Developed the Performance Measure Approach (PMA) in 1999. The paper received 582 citations in journal and conference papers.
Developed the Hybrid Mean Value Method (HMV) for RBDO in 2001. It received the 2001 ASME Black and Decker Best Paper Award at Pittsburg, PA. The paper received 426 citations in journal and conference papers.
Developed methods for efficient identification of feasible probabilistic constraints and fast reliability analysis using the condition of design closeness using HMV. The paper received the ISSMO-Springer Prize 2003.
Developed the Enriched Performance Measure Approach (PMA+) for the RBDO process in 2004. The paper received 191 citations in journal and conference papers.

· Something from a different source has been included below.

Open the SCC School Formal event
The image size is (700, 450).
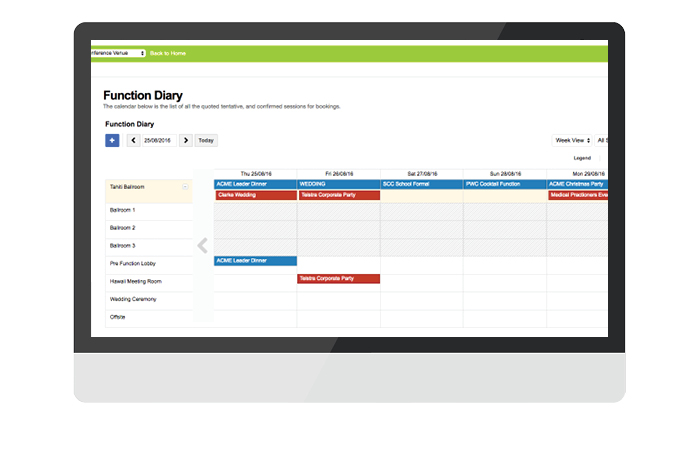pyautogui.click(x=421, y=184)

Developed the Dimension Reduction Method (DRM) based RBDO for highly nonlinear systems. The paper received the ISSMO-Springer Prize 2007.
Developed input modeling methods for correlated input variables using copula for RBDO. The paper was a runner-up for the ISSMO-Springer Prize 2007.
The RBDO method was successfully demonstrated to provide an optimum design with approximately 20% reduction in weight, more than 10 times improved fatigue lives and 2-sigma reliable design of a U.S. Army Stryker A-arm in 2007.
Developed the Dynamic Kriging (DKG) method for surrogate models in sampling-based RBDO in 2010.
Demonstrated Iowa developed RBDO (I-RBDO) software at a workshop at the U.S. Army TARDEC in April 2011 with all attendees having successful hands-on experiences to solve example problems.
Developed an efficient variable screening method to mitigate the curse-of-dimensionality in surrogate models for RBDO in 2013.
With the success of I-RBDO, the team established a small start-up company, RAMDO Solutions, LLC, in fall 2013 to develop the commercial software Reliability Analysis & Multidisciplinary Design Optimization (RAMDO).
Developed the Confidence-Based RBDO (C-RBDO) method and Virtual Support Vector Machine (V-SVM) method for limited input data for input uncertainty modeling in 2014.
RAMDO Solutions successfully obtained an Army SBIR Phase I funding in May 2014 and Army SBIR Phase II funding in June 2015.